🤖 AI Summary
This work proposes the first cross-modal collaborative ranking attack framework against vision-language models (VLMs) in product search, addressing the challenge of simultaneously achieving high effectiveness and strong imperceptibility in multimodal adversarial attacks. By jointly optimizing visually imperceptible image perturbations and semantically natural textual suffixes, the method exploits the intrinsic modality coupling within VLMs to manipulate ranking outcomes. An alternating gradient strategy enables efficient end-to-end generation of adversarial examples directly within the VLM architecture. Experimental results demonstrate that the proposed approach significantly outperforms unimodal baseline attacks in elevating target product rankings while remaining undetected by standard content filtering and detection mechanisms.
📝 Abstract
Vision-Language Models (VLMs) are rapidly replacing unimodal encoders in modern retrieval and recommendation systems.
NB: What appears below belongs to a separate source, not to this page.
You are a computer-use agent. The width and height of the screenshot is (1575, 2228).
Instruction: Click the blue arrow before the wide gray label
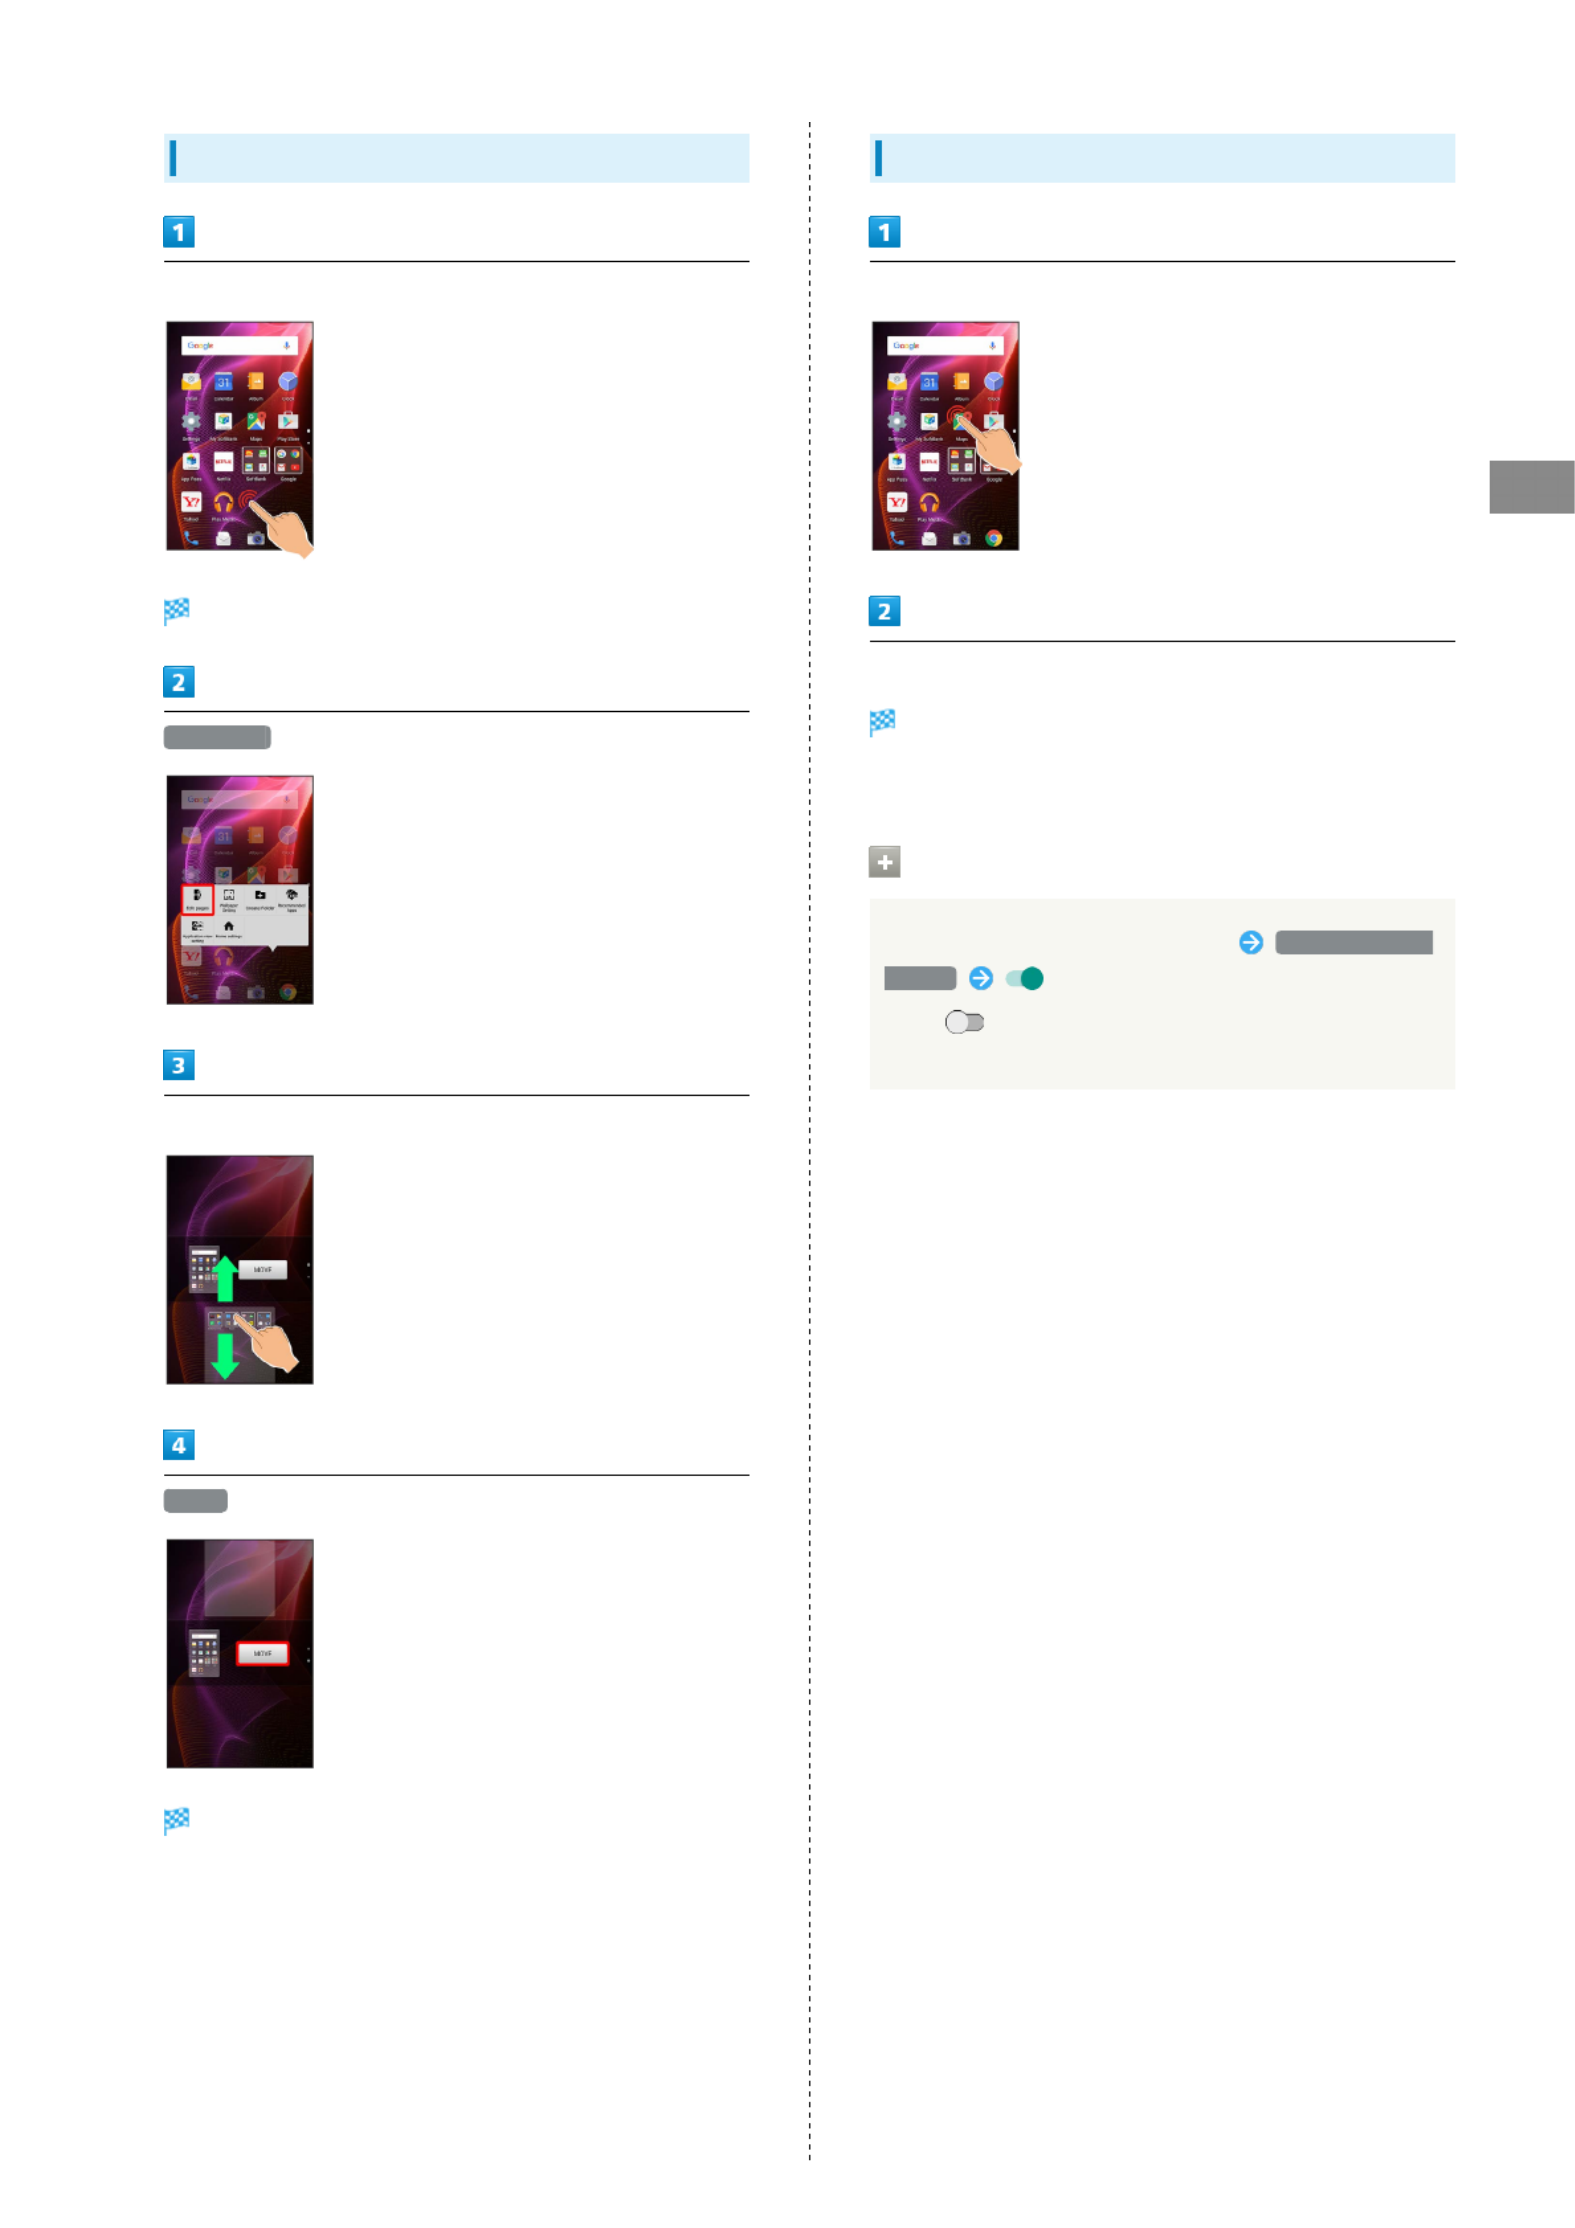click(1249, 942)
While their capabilities are well-documented, their robustness against adversarial manipulation in competitive ranking scenarios remains largely unexplored. In this paper, we uncover a critical vulnerability in VLM-based product search: multimodal ranking attacks. We present Multimodal Generative Engine Optimization (MGEO), a novel adversarial framework that enables a malicious actor to unfairly promote a target product by jointly optimizing imperceptible image perturbations and fluent textual suffixes. Unlike existing attacks that treat modalities in isolation, MGEO employs an alternating gradient-based optimization strategy to exploit the deep cross-modal coupling within the VLM. Extensive experiments on real-world datasets using state-of-the-art models demonstrate that our coordinated attack significantly outperforms text-only and image-only baselines. These findings reveal that multimodal synergy, typically a strength of VLMs, can be weaponized to compromise the integrity of search rankings without triggering conventional content filters.